+++ EXERCISE MATERIALS +++

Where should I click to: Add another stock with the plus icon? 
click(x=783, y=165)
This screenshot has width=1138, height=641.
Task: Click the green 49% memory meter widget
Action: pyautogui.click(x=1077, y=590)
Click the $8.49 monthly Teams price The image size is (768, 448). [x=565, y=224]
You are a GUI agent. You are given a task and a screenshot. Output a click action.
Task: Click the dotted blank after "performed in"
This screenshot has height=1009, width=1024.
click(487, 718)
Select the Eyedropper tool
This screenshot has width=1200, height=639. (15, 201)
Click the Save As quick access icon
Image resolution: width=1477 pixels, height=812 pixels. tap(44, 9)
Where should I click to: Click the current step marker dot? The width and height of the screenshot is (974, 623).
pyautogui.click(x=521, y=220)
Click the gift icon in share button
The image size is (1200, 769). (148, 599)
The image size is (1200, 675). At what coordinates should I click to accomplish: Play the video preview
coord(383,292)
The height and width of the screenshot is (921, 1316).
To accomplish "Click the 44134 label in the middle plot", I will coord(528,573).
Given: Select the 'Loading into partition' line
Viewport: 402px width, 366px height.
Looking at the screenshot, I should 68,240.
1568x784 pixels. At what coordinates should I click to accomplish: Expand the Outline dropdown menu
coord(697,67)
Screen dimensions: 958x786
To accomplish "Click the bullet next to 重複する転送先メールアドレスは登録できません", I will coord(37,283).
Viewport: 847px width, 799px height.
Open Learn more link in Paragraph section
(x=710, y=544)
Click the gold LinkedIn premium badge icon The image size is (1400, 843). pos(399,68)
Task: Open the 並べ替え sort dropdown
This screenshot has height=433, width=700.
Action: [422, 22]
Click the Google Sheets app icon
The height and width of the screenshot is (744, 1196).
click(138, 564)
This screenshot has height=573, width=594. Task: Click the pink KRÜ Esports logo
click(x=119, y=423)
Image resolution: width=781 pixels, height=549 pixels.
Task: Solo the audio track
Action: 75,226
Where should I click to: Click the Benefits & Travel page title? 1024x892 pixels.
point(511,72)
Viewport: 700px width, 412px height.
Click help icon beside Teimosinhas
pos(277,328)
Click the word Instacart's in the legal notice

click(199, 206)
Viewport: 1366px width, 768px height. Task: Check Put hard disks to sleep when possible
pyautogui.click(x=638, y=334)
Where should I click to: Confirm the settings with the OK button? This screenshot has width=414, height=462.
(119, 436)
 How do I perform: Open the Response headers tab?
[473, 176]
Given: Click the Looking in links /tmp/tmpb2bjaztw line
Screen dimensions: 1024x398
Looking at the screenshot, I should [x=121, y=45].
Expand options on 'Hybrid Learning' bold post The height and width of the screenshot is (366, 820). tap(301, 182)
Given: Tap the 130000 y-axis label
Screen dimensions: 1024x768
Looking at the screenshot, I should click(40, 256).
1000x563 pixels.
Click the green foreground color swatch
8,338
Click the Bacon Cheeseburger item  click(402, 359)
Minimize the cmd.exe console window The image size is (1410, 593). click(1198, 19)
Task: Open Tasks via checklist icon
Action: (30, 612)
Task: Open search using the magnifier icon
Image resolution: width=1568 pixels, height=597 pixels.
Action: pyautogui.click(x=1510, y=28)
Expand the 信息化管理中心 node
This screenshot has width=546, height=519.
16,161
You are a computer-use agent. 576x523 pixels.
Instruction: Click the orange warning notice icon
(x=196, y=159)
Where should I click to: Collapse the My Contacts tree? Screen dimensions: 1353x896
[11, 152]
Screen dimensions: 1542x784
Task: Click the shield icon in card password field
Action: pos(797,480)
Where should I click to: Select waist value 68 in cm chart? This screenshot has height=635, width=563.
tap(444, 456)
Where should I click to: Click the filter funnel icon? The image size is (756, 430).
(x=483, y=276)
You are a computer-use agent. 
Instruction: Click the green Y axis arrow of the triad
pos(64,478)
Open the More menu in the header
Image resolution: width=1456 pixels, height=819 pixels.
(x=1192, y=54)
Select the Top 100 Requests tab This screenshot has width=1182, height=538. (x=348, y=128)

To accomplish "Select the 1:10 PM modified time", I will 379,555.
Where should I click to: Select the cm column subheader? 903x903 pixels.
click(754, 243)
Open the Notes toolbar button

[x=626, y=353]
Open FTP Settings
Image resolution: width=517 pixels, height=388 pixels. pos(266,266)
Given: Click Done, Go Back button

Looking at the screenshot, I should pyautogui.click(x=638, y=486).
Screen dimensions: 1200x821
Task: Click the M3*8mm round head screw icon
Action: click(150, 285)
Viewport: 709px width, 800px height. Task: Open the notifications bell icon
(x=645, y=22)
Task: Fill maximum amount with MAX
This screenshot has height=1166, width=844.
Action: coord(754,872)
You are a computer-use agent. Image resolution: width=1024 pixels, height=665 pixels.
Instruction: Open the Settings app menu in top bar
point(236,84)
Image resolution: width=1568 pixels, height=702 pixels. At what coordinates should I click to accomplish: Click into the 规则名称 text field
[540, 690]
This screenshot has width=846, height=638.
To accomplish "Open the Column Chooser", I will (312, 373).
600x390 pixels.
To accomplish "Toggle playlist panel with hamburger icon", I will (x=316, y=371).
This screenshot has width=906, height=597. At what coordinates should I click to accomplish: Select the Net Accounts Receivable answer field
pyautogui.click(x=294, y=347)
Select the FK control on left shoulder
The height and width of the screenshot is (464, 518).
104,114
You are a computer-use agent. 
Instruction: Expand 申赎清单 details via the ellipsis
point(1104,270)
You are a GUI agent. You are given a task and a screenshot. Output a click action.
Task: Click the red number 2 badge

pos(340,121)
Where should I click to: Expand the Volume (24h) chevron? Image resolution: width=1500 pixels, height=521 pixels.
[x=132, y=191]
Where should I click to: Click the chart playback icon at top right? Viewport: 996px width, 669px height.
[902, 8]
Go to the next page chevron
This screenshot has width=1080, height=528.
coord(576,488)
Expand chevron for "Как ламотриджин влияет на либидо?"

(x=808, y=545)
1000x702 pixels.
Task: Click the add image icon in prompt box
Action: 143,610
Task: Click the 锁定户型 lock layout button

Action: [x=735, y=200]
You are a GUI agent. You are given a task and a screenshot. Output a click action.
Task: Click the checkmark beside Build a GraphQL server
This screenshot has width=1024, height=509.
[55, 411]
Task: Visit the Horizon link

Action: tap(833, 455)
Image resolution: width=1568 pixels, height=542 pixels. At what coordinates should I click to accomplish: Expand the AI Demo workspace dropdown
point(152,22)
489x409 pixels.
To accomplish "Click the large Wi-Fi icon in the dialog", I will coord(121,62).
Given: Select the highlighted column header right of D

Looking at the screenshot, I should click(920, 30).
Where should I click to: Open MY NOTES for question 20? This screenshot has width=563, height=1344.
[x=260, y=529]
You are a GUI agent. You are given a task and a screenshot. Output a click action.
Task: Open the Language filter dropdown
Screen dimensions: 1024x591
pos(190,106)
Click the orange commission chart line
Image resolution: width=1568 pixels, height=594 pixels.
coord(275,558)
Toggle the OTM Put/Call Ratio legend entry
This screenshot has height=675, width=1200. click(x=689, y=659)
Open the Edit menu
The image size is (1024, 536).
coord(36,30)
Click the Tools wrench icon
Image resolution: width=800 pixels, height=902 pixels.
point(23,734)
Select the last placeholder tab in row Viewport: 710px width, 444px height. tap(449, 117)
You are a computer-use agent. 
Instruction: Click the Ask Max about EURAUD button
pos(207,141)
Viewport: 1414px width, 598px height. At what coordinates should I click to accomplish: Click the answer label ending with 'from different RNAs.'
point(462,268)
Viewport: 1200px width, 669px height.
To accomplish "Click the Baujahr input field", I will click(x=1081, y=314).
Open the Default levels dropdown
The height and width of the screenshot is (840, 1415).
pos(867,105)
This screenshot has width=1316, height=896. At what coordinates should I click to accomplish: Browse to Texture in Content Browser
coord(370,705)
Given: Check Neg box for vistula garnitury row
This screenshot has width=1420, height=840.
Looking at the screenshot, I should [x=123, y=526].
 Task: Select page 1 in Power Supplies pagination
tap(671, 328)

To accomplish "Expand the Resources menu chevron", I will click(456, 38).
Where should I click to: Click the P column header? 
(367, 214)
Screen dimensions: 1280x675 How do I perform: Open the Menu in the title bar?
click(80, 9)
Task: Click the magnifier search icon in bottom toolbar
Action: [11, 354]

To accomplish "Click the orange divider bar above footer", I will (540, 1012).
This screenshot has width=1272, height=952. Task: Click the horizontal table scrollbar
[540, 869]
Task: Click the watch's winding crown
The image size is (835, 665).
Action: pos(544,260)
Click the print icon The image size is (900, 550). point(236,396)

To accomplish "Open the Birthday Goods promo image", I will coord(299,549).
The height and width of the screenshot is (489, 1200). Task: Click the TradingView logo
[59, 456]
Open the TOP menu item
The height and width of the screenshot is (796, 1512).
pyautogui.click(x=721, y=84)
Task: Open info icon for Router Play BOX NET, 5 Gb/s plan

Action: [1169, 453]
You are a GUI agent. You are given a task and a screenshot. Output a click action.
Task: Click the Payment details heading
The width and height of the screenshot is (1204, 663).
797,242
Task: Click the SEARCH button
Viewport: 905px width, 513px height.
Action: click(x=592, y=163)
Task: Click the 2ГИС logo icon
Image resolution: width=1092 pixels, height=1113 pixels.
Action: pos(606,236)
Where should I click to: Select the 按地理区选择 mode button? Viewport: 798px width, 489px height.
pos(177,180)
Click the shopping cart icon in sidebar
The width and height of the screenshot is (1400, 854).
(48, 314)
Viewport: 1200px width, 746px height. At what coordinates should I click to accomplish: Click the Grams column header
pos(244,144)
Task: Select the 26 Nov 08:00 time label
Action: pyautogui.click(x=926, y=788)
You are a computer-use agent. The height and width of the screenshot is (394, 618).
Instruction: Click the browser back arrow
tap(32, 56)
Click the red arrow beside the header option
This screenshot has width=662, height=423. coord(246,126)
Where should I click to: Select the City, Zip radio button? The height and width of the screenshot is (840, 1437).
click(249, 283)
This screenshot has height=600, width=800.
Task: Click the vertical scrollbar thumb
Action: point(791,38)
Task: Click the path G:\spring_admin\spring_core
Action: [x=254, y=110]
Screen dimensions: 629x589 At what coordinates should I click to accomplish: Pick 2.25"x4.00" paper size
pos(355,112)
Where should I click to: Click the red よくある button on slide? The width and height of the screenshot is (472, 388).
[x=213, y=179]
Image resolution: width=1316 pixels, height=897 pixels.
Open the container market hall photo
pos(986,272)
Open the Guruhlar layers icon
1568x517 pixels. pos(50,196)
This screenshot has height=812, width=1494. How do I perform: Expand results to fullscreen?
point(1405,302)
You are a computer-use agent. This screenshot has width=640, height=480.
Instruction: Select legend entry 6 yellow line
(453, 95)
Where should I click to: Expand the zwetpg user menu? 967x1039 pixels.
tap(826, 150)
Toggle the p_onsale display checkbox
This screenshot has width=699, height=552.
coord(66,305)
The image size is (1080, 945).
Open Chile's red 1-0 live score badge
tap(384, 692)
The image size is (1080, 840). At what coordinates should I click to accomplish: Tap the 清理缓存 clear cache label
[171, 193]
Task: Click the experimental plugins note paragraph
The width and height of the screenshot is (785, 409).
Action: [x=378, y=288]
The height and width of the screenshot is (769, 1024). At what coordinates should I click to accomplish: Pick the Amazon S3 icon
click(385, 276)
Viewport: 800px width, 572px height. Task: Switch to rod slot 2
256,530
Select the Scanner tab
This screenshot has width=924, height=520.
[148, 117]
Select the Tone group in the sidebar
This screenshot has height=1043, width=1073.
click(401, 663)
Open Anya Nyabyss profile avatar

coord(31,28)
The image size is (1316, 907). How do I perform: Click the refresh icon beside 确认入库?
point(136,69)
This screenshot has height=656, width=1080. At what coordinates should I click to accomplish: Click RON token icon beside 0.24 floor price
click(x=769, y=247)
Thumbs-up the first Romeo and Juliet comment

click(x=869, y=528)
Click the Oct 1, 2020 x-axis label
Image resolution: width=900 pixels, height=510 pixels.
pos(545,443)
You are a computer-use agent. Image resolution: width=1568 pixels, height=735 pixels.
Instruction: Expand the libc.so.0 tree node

+++

_EXERCISE_
Within the listing above, the range opens at the line with "Viewport: 709px width, 800px" and closes at the line with "This screenshot has width=846, height=638.". Reproduce exactly the lines of that range, including both ends.

_SOLUTION FOR THIS TASK_
Viewport: 709px width, 800px height. Task: Open the notifications bell icon
(x=645, y=22)
Task: Fill maximum amount with MAX
This screenshot has height=1166, width=844.
Action: coord(754,872)
You are a computer-use agent. Image resolution: width=1024 pixels, height=665 pixels.
Instruction: Open the Settings app menu in top bar
point(236,84)
Image resolution: width=1568 pixels, height=702 pixels. At what coordinates should I click to accomplish: Click into the 规则名称 text field
[540, 690]
This screenshot has width=846, height=638.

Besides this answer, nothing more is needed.